Unpublished Disposition
NOTICE: Sixth Circuit Rule 24(c) states that citation of unpublished dispositions is disfavored except for establishing res judicata, estoppel, or the law of the case and requires service of copies of cited unpublished dispositions of the Sixth Circuit.
James Robert KIMSEY, Plaintiff-Appellant,
v.
T.D. TAYLOR; Mr. Brigano; S.M. Dorsey; Dr. Wattanasarn;
Dr. Devara; Ms. Black; Dr. Bell; Dr. Burnich; Dr.
Vallery; Dr. Schneir; Dr. Osei; Mr. Marshall; Capt. K.
Bucy; Medical Staff of Columbus Correctional Facility,
Defendants-Appellees.

No. 87-3745.

United States Court of Appeals, Sixth Circuit.

March 2, 1988.

Before ENGEL, MERRITT and CORNELIA G. KENNEDY, Circuit Judges.

ORDER

1

This pro se Ohio prisoner moves for the appointment of counsel in this appeal from the district court's summary judgment dismissing his civil rights complaint filed pursuant to 42 U.S.C. Sec. 1983. The appeal has been referred to a panel of the court pursuant to Rule 9(a), Rules of the Sixth Circuit. Upon consideration of the briefs and the record, the panel unanimously agrees that oral argument is not needed.
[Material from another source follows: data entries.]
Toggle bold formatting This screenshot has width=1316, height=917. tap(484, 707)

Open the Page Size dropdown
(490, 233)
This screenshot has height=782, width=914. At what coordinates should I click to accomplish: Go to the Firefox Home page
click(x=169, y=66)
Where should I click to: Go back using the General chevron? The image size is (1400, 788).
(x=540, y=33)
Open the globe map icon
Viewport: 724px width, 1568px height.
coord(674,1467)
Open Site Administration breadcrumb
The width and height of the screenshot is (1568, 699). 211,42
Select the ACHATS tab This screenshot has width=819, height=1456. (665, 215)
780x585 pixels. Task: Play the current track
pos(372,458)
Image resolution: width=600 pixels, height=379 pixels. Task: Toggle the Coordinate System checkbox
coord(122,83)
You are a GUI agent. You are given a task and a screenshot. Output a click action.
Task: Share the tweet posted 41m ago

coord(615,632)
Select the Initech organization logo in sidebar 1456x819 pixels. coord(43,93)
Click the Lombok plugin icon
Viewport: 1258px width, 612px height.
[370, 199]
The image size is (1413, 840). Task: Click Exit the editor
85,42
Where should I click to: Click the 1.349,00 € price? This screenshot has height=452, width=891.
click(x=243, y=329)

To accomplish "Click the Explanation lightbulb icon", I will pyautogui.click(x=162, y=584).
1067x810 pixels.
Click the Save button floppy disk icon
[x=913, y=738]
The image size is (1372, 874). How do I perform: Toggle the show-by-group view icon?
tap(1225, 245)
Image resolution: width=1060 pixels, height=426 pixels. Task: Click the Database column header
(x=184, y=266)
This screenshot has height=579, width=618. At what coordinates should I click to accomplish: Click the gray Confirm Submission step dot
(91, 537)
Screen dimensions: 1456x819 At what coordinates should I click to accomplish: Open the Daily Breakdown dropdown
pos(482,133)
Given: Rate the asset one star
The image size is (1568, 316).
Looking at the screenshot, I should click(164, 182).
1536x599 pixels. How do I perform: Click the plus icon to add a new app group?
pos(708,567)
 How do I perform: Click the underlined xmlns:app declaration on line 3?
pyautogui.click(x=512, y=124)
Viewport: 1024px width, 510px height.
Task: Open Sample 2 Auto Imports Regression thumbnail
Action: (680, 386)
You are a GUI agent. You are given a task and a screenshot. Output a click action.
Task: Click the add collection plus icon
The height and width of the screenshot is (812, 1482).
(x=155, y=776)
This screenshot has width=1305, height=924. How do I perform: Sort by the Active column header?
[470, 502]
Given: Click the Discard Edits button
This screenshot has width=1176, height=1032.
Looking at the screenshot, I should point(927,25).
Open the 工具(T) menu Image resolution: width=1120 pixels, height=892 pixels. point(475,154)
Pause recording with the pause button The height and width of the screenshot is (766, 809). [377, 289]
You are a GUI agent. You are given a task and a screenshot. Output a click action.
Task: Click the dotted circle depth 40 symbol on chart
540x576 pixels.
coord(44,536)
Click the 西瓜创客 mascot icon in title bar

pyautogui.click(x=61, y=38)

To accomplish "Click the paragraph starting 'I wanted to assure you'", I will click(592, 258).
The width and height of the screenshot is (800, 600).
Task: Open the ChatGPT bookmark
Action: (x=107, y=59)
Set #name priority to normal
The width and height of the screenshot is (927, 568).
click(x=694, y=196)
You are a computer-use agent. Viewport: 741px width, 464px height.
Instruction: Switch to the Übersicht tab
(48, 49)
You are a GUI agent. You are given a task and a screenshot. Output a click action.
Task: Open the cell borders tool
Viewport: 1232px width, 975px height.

Fed.R.App.P. 34(a).

2

Seeking damages and injunctive relief, plaintiff alleged that defendants provided inadequate and inappropriate medical care in violation of the eighth amendment. After determining that no genuine issue of material fact existed and that defendants were entitled to judgment as a matter of law, the district court granted defendants' motions for summary judgment and dismissed the case. On appeal, plaintiff argues that medical evidence presented a genuine issue of material fact. He further asserts that he is entitled to a jury trial.

3

Upon review, we conclude that summary judgment was proper. To defeat a motion for summary judgment, plaintiff was required to show the existence of a genuine issue of material fact. See Anderson v. Liberty Lobby, Inc., 477 U.S. 242 (1986). This is one which has the effect of establishing or refuting one of the essential elements of a claim or a defense asserted by the parties. Kendall v. Hoover Co., 751 F.2d 171, 174 (6th Cir.1984). The medical evidence presented a dispute concerning the choice of treatments, but it did not demonstrate a deliberate indifference to serious medical needs, an essential element of plaintiff's claim. See Estelle v. Gamble, 429 U.S. 97, 105-06 (1976); Young v. Gray, 560 F.2d 201 (5th Cir.1977). Additionally, we note that no trial was required. The function of summary judgment is to dispose of cases without trial. See Schultz v. Newsweek, Inc., 668 F.2d 911, 918 (6th Cir.1982).

4

Accordingly, the motion for appointment of counsel is denied. The district court's summary judgment, entered July 18, 1987, is affirmed. Rule 9(b)(5), Rules of the Sixth Circuit.